12À la fin de 1946 et en 1947, le rapprochement entre ces deux mémoires par certains aspects pourtant très différentes va s'effectuer autour du point qui leur est commun, la Résistance spirituelle. L'évolution politique intérieure et internationale favorise ce processus de fusion des deux mémoires. Le point départ est le rappel par Georges Jauneau, responsable du Front National, de certaines prises de position de l'évêque de Beauvais pendant la guerre. La Croix de l'Oise revient plusieurs fois sur ces accusations au printemps 1946 pour les réfuter. Cet hebdomadaire reçoit alors le renfort de l'abbé Duchemin, curé de Neuilly-en-Thelle, résistant authentique interné quelques jours à Beauvais, qui avait jusque-là publié dans son bulletin paroissial de nombreux articles vantant l'esprit de la Résistance. Il attaque le 10 mars 1946, l'odieuse campagne du « Patriote russe » et du « Travailleur du chapeau »9 puis met sur pied un argumentaire qu'il développe dans les conférences qu'il entreprend alors dans plusieurs paroisses, la première étant organisée à Brégy, commune dont le curé était aussi un résistant. Duchemin fait remarquer que si l'évêque Roeder a « donné son nom à un organisme antibolchévique ce fut uniquement pour affirmer sur le plan des idées la continuité du communisme athée ». Il reprend à son compte les idées développées par le Bulletin diocésain en 1945 sur le courage qu'il fallait pour dénoncer du haut de sa chaire les dangers du nazisme et de façon surprenante ajoute que cela était autrement plus dangereux que « la Résistance en chambre ». La Résistance devient alors uniquement la Résistance spirituelle, celle qui dénonce tous les totalitarismes. Mgr Roeder devient donc un authentique résistant pour avoir compris très vite que le communisme était aussi dangereux que le nazisme et qu'il fallait les combattre tous les deux. La fusion de ces deux mémoires est achevée en 1947 et la Résistance disparaît alors de toute la presse catholique. C'est donc à partir et sur les positions de l'évêque que s'est construite la mémoire des catholiques oisiens.

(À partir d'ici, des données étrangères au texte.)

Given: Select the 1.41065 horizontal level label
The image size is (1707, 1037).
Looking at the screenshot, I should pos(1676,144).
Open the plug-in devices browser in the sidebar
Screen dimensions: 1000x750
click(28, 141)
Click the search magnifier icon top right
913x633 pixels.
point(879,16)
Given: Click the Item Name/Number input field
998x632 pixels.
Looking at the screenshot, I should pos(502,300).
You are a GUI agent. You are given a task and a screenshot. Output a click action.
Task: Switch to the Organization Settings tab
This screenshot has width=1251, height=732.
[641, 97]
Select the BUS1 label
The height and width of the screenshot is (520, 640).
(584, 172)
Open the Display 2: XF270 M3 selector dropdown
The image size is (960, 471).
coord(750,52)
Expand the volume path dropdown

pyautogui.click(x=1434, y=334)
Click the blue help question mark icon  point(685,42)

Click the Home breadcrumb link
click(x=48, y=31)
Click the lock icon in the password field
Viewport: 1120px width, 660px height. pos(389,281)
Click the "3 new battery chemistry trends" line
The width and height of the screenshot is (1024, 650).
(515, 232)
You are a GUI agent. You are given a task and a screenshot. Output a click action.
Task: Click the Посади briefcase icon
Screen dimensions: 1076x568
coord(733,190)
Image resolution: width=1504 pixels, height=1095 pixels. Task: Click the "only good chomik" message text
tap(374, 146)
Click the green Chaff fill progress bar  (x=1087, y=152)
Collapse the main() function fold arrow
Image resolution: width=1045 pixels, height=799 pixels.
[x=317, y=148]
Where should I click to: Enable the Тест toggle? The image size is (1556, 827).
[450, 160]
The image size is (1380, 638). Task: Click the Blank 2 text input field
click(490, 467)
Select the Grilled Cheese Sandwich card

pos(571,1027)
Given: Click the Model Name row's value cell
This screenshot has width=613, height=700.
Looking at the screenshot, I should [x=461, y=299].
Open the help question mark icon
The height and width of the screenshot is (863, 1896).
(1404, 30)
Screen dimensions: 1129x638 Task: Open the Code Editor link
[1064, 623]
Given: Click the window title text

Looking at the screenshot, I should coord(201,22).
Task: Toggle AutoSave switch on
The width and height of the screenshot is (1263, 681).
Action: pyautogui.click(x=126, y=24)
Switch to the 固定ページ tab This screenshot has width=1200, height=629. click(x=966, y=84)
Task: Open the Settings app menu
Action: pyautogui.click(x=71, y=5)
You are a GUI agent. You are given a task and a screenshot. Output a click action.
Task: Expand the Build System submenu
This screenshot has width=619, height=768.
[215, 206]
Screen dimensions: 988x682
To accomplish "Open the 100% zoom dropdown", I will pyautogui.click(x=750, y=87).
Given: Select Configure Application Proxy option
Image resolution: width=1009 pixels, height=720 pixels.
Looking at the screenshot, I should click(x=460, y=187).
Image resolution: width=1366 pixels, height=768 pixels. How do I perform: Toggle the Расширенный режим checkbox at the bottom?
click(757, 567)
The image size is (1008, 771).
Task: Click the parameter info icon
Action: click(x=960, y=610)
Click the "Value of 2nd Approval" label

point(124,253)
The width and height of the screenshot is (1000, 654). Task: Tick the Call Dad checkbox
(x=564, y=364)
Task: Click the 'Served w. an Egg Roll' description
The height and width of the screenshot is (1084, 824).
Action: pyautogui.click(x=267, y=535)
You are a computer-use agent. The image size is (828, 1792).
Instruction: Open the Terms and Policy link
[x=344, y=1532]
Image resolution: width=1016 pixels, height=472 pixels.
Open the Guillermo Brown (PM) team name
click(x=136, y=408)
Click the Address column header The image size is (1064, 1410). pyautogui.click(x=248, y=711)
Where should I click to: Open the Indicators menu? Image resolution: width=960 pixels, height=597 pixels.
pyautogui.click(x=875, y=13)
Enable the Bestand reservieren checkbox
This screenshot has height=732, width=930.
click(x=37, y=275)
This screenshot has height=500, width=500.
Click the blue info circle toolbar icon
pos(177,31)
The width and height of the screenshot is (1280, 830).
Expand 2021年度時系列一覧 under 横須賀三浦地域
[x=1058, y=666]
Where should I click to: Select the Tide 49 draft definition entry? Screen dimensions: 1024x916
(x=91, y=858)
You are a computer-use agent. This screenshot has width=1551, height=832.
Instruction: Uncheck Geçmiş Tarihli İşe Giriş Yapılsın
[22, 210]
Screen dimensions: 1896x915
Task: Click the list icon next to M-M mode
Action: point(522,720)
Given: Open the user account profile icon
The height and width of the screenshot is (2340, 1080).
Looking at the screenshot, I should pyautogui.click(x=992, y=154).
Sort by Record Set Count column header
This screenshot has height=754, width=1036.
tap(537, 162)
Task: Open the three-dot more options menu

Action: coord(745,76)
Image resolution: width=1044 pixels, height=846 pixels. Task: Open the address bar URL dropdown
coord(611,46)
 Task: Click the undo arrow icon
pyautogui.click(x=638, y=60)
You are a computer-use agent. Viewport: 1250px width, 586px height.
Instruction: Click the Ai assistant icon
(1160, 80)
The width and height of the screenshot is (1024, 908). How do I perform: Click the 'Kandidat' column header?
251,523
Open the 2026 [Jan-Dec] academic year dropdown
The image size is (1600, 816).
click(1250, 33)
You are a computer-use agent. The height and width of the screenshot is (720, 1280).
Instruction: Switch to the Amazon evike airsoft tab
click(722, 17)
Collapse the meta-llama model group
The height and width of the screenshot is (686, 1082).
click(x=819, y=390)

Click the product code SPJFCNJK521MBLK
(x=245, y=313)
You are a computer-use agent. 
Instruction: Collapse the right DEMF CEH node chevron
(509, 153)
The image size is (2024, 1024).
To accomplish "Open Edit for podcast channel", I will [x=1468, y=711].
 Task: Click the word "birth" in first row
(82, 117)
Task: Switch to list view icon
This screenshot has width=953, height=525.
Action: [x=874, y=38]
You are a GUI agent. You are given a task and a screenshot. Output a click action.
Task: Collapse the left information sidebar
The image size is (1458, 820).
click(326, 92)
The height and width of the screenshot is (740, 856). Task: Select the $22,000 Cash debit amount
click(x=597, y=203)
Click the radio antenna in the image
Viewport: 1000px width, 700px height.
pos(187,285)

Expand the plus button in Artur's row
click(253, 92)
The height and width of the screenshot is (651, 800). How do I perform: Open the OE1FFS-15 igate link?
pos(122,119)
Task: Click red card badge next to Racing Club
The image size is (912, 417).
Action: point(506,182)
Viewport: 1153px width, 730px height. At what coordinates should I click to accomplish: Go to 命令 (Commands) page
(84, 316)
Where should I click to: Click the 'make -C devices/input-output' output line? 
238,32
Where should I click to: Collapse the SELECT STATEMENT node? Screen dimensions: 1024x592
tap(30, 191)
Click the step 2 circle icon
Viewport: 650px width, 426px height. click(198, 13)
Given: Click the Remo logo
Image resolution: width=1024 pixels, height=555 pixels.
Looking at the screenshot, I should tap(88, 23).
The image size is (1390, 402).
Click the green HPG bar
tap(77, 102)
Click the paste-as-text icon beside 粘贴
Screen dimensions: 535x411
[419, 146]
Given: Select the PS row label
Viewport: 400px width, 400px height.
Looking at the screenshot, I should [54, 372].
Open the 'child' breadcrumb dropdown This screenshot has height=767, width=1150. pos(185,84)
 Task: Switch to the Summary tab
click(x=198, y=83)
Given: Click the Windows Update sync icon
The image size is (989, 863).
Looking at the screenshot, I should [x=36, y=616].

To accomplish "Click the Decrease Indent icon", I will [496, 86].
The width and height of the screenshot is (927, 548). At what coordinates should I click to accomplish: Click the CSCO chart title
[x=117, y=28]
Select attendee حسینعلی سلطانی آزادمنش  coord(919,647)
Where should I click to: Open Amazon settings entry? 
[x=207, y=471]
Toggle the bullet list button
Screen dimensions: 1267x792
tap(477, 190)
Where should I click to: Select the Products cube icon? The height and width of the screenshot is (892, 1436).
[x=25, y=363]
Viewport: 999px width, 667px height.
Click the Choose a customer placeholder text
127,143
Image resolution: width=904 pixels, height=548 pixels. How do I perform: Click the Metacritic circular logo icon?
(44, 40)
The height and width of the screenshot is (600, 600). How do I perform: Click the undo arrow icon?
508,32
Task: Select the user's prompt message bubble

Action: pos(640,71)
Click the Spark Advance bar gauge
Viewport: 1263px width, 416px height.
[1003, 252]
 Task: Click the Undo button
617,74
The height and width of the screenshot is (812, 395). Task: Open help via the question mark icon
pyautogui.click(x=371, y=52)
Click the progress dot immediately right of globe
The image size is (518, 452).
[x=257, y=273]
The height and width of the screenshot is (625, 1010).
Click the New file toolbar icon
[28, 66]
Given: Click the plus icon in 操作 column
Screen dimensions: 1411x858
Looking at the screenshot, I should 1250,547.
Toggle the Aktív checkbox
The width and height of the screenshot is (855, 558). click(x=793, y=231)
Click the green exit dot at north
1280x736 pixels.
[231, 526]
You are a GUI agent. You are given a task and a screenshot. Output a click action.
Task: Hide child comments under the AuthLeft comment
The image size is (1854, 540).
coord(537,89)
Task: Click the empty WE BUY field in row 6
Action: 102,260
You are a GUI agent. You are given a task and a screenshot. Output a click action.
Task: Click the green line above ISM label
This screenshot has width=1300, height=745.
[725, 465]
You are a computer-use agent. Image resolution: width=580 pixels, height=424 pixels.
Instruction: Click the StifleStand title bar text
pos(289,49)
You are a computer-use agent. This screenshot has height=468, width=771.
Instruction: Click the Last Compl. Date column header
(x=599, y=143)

13Cinquante ans après il est impossible de parler avec un catholique oisien de cette période de l'histoire sans que la conversation ne vienne assez rapidement sur l'attitude de l'évêque alors que la participation de certains curés à la Résistance active reste totalement ignorée ou rejetée, par ceux qui l'ont connue, dans l'oubli.
Notes de bas de page
1 Rousso (Henry), le syndrome de Vichy 1944-198..,Le Seuil, 1987, p.38.
2 Sur l'attitude du clergé durant la période, Duquesne (Jacques), Les Catholiques français sous l'Occupation, Grasset, 1966. Églises et chrétiens pendant la Deuxième Guerre mondiale. La France, PUL, 1982.
3 Rémond (René), dans Églises et chrétiens...op.cit., p.409.
4 Suite à l'exécution d'un collaborateur à Chantilly, les Allemands arrêtent une cinquantaine de cantiliens qui sont pour la plupart libérés peu après. Trois sont déportés cependant et parmi eux l'abbé Charpentier.
5 Le Bulletin religieux du diocèse de Beauvais, n°l, octobre 1944.
6 Le Bulletin religieux du diocèse de Beauvais, n°2.
7 Lettre du frère d'Yves Bleuzen à l'auteur le 17 novembre 1993.
8 Il s'agit d'un maquis FTP anéanti à la fin d'août 1944 par les Allemands. Noël Ruffier est le responsable départemental des FUJP.
9 Le Patriote est le journal du Front National et Le Travailleur celui du PC.